The study involved physicians who provide primary care for women, such as internal medicine and family medicine specialists, and obstetrician/gynecologists. A 12-page questionnaire asked the doctors to identify patients’ level of risk for both cancers based on vignettes of patient histories. Vignettes involved histories for women with “average,” “higher than average,” and “very high” risk, as identified by accepted medical standards.
Physicians who did not accurately assess risk either overestimated risk, which can lead to overtreatment, or underestimated risk, which can result in a lack of preventive measures.
Factors that contributed to inaccurate assessments included the following.
For inaccuracies regarding ovarian cancer risk assessment:
- the physician’s specialty
- the physician’s confidence in screening tests such as transvaginal ultrasound or the level of a cancer antigen
- the physician’s age (physicians aged between 50-64 overestimated risk)

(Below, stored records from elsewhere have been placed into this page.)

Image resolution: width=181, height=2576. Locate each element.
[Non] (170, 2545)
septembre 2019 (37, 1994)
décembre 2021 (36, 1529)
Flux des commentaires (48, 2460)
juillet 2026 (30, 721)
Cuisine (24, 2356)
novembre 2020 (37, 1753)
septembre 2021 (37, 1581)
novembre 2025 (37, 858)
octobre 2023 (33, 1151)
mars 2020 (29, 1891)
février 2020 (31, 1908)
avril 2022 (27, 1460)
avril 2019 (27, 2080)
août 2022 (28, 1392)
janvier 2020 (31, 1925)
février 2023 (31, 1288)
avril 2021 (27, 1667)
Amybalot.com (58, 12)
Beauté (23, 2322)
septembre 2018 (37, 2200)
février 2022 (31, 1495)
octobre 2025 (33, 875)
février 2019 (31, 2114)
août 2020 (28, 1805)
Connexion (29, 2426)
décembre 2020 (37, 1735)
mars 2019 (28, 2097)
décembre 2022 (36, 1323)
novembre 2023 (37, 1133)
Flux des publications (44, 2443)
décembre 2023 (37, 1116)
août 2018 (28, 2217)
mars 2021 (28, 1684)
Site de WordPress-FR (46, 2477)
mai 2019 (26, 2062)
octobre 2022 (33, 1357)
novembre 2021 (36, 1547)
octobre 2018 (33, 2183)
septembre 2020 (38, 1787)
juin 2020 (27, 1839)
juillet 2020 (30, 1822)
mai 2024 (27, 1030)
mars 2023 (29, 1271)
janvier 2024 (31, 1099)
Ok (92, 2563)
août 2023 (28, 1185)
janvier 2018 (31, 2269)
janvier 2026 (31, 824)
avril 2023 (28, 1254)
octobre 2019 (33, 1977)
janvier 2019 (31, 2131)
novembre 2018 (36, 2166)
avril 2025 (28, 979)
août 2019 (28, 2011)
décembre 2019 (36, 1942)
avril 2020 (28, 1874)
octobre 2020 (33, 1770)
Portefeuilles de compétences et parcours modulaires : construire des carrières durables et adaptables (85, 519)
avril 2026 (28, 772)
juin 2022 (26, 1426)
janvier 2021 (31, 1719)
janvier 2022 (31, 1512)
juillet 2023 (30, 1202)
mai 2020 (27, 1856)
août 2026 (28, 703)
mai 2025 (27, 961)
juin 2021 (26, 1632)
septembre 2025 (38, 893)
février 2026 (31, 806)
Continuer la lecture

- the physician’s inclination to follow professional organizations’ guidelines such as those from the National Cancer Institute and National Institutes of Health
- the physician’s location (rural or small-town physicians underestimated risk)
For inaccuracies regarding colon cancer risk assessment:
- the physician’s gender (female physicians were more likely than male counterparts to overestimate risk)
- the patient’s race (overestimation of risk was more likely with African-American women)
- the patient’s personal history of breast cancer
Physicians were more likely to overestimate colon cancer risk than ovarian cancer risk, but about 62 percent of participating physicians did assess accurately.
Mischaracterizing cancer risks has significant repercussions. Average-risk people who are instructed by physicians to get screenings may needlessly sustain psychological trauma. Moreover, extra screening for ovarian cancer and colon cancer does not result in better outcomes for either cancer, data indicates. Faulty assessments also contribute to bloated healthcare costs.